Stormy Situation

Fallen Tree on BC3 Main Campus

As you know, remnants from Hurricane Ike travelled to Butler County Sunday evening.  BC3′s main campus was bit especially hard, while our off-campus locations were spared.

At approximately 10:30 p.m. on Sunday, Director of Operations Brian Opitz notified me that there was damage to BC3′s main campus.

Debris – mostly from trees – littered our grounds.  Roadways and sidewalks were unable to accommodate vehicular and pedestrian traffic for Monday classes. 

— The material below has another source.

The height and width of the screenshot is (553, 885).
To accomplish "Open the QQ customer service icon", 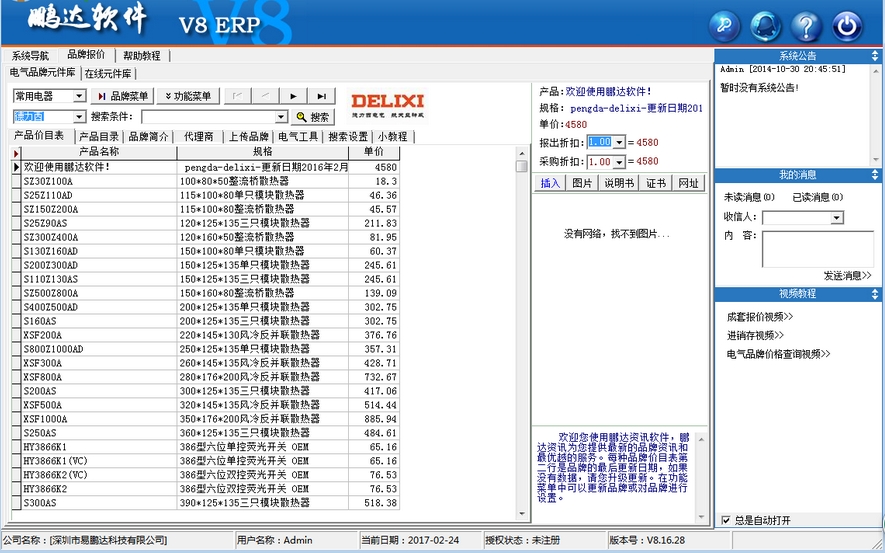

The Social Sciences Building was hit with a large Oak tree that stood between the Humanities and Social Sciences Buildings.  The tree damaged the roof on the Social Sciences building as well as room 114.  Although the College never lost power for an extended period of time, we experienced approximately a dozen interruptions Sunday night into Monday morning.  This adversely impacted our IT Department. 

At approximately 11:30 p.m. on Sunday, I made the decision to close the College.  This was then communicated through media outlets, bc3.edu and our BC3 Alerts emergency message system (which texted and emailed BC3′s closing at 11:53 p.m. on Sunday). 

Our staff in IT, maintenance and police responded quickly.  Through their tireless efforts, I am pleased and proud to say the College is safe and “up and running” for Tuesday classes.  This, of course, includes the entire Social Sciences Building. 

As a reminder, visit bc3.edu and register for the BC3 Alerts emergency message system if you have not already done so. 

Have a wonderful Tuesday!

2 Responses to Stormy Situation

  1. Mike Robinson says:

    Many thanks go out to all those College personnel that met the challenge of the storm’s damage to our beautiful campus. Given the extent of the damage across our area, we are blessed to have such dedicated colleagues who worked hard to get classes back in session for Tuesday. Perhaps they could be consultants for the utility companies who are still struggling 5 days later to restore power to businesses and consumers.

    I am also proud of how many students who had no power at home showed up to class on Tuesday. It would have been “easy” just to stay home, but most made the effort to make it in.

    This is also a gentle but vivid reminder to “be prepared”. Although we do not live on the Gulf Coast or on a major earthquake fault, we are not immune from natural distasters. Power interruptions are always a threat and every household needs to be prepared to “tough it out” for a few days. Take some time to go on-line (ie., Red Cross — http://www.redcross.org/services/disaster/) and read about disaster preparedness. It’s not just about having a flshlight and some batteries!

    Be safe out there!

  2. Nick Neupauer says:

    Thanks, Professor Robinson — I appreciate your fine comments. I agree — there is a lesson-to-be-learned here, too.